··· Supplied information
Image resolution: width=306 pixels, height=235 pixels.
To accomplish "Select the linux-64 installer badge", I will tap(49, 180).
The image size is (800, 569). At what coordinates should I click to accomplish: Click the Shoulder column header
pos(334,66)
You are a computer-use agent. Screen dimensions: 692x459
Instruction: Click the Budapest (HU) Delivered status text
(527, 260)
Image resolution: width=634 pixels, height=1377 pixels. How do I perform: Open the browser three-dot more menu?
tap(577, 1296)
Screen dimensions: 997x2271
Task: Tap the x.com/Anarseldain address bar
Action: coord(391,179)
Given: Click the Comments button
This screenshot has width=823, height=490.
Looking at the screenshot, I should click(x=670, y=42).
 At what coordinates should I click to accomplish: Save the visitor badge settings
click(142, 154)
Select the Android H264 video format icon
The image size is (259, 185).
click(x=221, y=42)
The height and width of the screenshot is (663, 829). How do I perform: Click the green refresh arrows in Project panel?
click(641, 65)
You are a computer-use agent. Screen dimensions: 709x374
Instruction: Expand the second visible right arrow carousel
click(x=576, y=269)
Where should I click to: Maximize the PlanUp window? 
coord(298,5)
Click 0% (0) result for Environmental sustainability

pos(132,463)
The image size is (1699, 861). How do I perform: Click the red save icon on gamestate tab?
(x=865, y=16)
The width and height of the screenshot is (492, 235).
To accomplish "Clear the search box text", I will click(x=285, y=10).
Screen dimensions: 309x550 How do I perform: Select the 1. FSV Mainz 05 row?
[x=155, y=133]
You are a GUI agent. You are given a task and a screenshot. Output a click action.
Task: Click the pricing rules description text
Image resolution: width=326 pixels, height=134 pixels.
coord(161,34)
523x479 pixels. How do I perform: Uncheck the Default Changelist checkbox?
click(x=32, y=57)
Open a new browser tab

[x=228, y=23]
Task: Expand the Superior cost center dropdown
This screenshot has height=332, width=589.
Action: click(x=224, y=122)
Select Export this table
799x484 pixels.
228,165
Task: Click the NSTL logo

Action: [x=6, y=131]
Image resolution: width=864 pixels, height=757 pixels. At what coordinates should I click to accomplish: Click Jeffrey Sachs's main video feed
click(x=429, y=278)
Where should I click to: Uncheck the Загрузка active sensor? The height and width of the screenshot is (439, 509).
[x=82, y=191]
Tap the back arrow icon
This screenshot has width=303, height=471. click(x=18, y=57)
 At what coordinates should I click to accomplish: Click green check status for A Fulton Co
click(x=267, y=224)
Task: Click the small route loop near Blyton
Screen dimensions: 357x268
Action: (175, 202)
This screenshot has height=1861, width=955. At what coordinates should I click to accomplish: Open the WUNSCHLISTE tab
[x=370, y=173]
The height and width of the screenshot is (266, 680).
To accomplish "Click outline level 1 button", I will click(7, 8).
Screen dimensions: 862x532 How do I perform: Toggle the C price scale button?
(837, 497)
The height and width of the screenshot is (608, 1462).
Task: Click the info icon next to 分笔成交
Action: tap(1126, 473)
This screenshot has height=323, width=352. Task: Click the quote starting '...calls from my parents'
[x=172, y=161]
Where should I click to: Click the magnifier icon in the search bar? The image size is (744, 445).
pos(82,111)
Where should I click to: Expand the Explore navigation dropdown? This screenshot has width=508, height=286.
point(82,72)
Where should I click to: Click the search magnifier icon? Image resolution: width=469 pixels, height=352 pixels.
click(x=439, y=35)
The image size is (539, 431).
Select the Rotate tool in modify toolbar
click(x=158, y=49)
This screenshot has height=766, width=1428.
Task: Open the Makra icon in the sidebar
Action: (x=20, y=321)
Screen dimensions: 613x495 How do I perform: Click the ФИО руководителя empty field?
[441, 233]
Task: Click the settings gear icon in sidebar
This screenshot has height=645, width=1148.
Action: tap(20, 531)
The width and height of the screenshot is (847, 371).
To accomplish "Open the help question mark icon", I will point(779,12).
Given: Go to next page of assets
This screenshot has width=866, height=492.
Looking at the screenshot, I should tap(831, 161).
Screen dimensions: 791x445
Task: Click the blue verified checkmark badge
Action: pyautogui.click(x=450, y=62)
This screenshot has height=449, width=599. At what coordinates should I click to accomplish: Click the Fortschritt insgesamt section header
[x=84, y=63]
······
## [Work instructions]
Return each line of the data exactly as it was given.

## [Response to this exercise]
Image resolution: width=306 pixels, height=235 pixels.
To accomplish "Select the linux-64 installer badge", I will tap(49, 180).
The image size is (800, 569). At what coordinates should I click to accomplish: Click the Shoulder column header
pos(334,66)
You are a computer-use agent. Screen dimensions: 692x459
Instruction: Click the Budapest (HU) Delivered status text
(527, 260)
Image resolution: width=634 pixels, height=1377 pixels. How do I perform: Open the browser three-dot more menu?
tap(577, 1296)
Screen dimensions: 997x2271
Task: Tap the x.com/Anarseldain address bar
Action: coord(391,179)
Given: Click the Comments button
This screenshot has width=823, height=490.
Looking at the screenshot, I should click(x=670, y=42).
 At what coordinates should I click to accomplish: Save the visitor badge settings
click(142, 154)
Select the Android H264 video format icon
The image size is (259, 185).
click(x=221, y=42)
The height and width of the screenshot is (663, 829). How do I perform: Click the green refresh arrows in Project panel?
click(641, 65)
You are a computer-use agent. Screen dimensions: 709x374
Instruction: Expand the second visible right arrow carousel
click(x=576, y=269)
Where should I click to: Maximize the PlanUp window? 
coord(298,5)
Click 0% (0) result for Environmental sustainability

pos(132,463)
The image size is (1699, 861). How do I perform: Click the red save icon on gamestate tab?
(x=865, y=16)
The width and height of the screenshot is (492, 235).
To accomplish "Clear the search box text", I will click(x=285, y=10).
Screen dimensions: 309x550 How do I perform: Select the 1. FSV Mainz 05 row?
[x=155, y=133]
You are a GUI agent. You are given a task and a screenshot. Output a click action.
Task: Click the pricing rules description text
Image resolution: width=326 pixels, height=134 pixels.
coord(161,34)
523x479 pixels. How do I perform: Uncheck the Default Changelist checkbox?
click(x=32, y=57)
Open a new browser tab

[x=228, y=23]
Task: Expand the Superior cost center dropdown
This screenshot has height=332, width=589.
Action: click(x=224, y=122)
Select Export this table
799x484 pixels.
228,165
Task: Click the NSTL logo

Action: [x=6, y=131]
Image resolution: width=864 pixels, height=757 pixels. At what coordinates should I click to accomplish: Click Jeffrey Sachs's main video feed
click(x=429, y=278)
Where should I click to: Uncheck the Загрузка active sensor? The height and width of the screenshot is (439, 509).
[x=82, y=191]
Tap the back arrow icon
This screenshot has width=303, height=471. click(x=18, y=57)
 At what coordinates should I click to accomplish: Click green check status for A Fulton Co
click(x=267, y=224)
Task: Click the small route loop near Blyton
Screen dimensions: 357x268
Action: (175, 202)
This screenshot has height=1861, width=955. At what coordinates should I click to accomplish: Open the WUNSCHLISTE tab
[x=370, y=173]
The height and width of the screenshot is (266, 680).
To accomplish "Click outline level 1 button", I will click(7, 8).
Screen dimensions: 862x532 How do I perform: Toggle the C price scale button?
(837, 497)
The height and width of the screenshot is (608, 1462).
Task: Click the info icon next to 分笔成交
Action: tap(1126, 473)
This screenshot has height=323, width=352. Task: Click the quote starting '...calls from my parents'
[x=172, y=161]
Where should I click to: Click the magnifier icon in the search bar? The image size is (744, 445).
pos(82,111)
Where should I click to: Expand the Explore navigation dropdown? This screenshot has width=508, height=286.
point(82,72)
Where should I click to: Click the search magnifier icon? Image resolution: width=469 pixels, height=352 pixels.
click(x=439, y=35)
The image size is (539, 431).
Select the Rotate tool in modify toolbar
click(x=158, y=49)
This screenshot has height=766, width=1428.
Task: Open the Makra icon in the sidebar
Action: (x=20, y=321)
Screen dimensions: 613x495 How do I perform: Click the ФИО руководителя empty field?
[441, 233]
Task: Click the settings gear icon in sidebar
This screenshot has height=645, width=1148.
Action: tap(20, 531)
The width and height of the screenshot is (847, 371).
To accomplish "Open the help question mark icon", I will point(779,12).
Given: Go to next page of assets
This screenshot has width=866, height=492.
Looking at the screenshot, I should tap(831, 161).
Screen dimensions: 791x445
Task: Click the blue verified checkmark badge
Action: pyautogui.click(x=450, y=62)
This screenshot has height=449, width=599. At what coordinates should I click to accomplish: Click the Fortschritt insgesamt section header
[x=84, y=63]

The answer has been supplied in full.